We talked some more, about trivial matters, then he hung up. Thomas got stuck in traffic—this was a bad time to be driving—but eventually I made it to my meeting with Cafran Reed and breathed a sigh of relief as I stepped out of the car. It would be good to get back to some ordinary business for a couple of hours. I’d taken all the craziness I could handle for one day.
The sign above the door simply read
cafran’s
. Inside there were rubber plants in a couple of corners, strong yellow lights, paintings of trees and rivers, pop tunes playing softly in the background. The pretty receptionist paged her boss and a waitress escorted me to a table by one of the walls.
Cafran appeared a couple of minutes later, smiling easily. He was short, plump and pleasant, bald as an elbow. His face was a mass of freckles. He wore large, red glasses. His suit was conservative but somewhat at odds with the orange suspenders and
i love cafran’s
rosette pinned over his heart.
“So, Mr.
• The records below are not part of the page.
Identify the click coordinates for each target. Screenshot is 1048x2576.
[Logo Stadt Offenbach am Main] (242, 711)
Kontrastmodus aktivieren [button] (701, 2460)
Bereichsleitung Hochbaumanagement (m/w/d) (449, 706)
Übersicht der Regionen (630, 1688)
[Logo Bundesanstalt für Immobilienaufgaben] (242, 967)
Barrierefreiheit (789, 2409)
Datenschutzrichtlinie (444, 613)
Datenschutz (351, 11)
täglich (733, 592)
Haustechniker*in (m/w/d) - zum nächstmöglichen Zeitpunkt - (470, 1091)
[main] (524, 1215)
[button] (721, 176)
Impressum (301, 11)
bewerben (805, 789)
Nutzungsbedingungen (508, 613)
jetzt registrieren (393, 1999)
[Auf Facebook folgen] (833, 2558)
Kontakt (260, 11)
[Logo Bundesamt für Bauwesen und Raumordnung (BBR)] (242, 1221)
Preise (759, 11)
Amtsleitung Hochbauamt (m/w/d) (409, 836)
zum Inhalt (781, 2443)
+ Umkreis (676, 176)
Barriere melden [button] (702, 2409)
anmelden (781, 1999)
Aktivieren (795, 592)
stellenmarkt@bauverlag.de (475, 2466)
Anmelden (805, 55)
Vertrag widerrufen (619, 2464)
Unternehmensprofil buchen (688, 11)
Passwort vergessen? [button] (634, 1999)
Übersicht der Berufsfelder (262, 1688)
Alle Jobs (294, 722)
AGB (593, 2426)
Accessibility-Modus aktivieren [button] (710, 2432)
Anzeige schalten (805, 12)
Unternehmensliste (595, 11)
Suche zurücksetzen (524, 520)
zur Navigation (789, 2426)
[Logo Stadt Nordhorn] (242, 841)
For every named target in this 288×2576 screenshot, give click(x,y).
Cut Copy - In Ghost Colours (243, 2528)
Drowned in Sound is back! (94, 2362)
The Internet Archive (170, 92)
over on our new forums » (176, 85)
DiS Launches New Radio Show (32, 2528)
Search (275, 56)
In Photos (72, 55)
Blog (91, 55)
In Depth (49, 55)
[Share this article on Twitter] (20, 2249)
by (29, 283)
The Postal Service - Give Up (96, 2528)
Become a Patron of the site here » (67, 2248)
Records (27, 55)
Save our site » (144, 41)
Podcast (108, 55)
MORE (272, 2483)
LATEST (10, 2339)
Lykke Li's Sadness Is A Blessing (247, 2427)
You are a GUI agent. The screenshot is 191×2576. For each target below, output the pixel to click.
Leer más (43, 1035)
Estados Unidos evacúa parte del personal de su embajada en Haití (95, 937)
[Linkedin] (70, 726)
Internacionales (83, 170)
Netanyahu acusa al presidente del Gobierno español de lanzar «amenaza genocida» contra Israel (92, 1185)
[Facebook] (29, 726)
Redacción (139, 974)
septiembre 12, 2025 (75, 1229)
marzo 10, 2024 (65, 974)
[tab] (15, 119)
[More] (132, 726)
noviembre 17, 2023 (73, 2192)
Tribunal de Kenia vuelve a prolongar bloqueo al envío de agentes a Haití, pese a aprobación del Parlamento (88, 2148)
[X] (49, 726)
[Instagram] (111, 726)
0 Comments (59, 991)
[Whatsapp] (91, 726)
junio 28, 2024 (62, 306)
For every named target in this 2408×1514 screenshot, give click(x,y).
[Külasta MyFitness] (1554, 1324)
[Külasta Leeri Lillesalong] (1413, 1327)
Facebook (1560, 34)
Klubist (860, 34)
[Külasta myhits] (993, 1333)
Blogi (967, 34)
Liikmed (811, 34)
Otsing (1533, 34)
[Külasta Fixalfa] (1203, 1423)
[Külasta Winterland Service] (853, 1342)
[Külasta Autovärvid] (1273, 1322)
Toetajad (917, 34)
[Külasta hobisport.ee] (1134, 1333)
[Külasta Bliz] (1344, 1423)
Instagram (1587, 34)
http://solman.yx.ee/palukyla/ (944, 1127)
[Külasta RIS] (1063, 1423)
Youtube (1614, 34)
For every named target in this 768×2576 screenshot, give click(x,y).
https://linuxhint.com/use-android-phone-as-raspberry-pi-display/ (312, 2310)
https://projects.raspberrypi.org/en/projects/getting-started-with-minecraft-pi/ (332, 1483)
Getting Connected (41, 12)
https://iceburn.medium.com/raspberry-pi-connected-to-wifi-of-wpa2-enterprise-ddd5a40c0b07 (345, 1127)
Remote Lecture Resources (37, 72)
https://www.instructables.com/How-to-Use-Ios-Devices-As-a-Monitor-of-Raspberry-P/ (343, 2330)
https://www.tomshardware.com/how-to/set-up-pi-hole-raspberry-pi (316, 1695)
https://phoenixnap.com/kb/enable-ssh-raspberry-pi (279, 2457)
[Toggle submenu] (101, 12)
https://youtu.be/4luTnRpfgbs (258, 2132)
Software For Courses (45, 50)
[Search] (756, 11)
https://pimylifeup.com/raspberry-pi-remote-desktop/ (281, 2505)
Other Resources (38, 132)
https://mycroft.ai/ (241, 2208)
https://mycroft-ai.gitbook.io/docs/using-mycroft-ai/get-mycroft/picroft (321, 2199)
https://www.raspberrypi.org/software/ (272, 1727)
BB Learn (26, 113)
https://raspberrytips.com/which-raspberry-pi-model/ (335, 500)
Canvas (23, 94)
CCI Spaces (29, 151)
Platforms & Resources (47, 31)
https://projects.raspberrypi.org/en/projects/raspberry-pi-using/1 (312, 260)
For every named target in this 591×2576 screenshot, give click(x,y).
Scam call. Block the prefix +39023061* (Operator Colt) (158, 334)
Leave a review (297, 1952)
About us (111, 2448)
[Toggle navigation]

Raimi,” he said brightly as he sat, “you’re the latest designated knight. It’s been a while since my last. I remarked on it only the other day to Ama—my daughter—and
voila!
Here you are. Would you care to order? The steak is rather excellent this week.”
“Steak would be great,” I smiled.
“Two steaks, please,” he said to the waitress. “I’ve had one already today,” he told me confidentially, “but don’t tell Ama if you see her—I’m supposed to be on a diet.”
He prattled on while we were waiting for the steak, telling me about his doctor, the business, his customers. I smiled pleasantly, arched my eyebrows, threw him a question whenever he paused for breath. I hated this part of the sell. I couldn’t wait to get down to the nitty-gritty. I kept glancing around, looking for the steak, taking in the staff and customers. There was a waitress serving dessert at a table by the window. A nice figure. Long legs. Cafran said something about a magician he’d seen on TV. Magic was a hobby of his—he knew lots of tricks and offered to show me a few later. I said that would be nice. My eyes flicked lazily at the leggy waitress again. She’d just finished dishing up the dessert.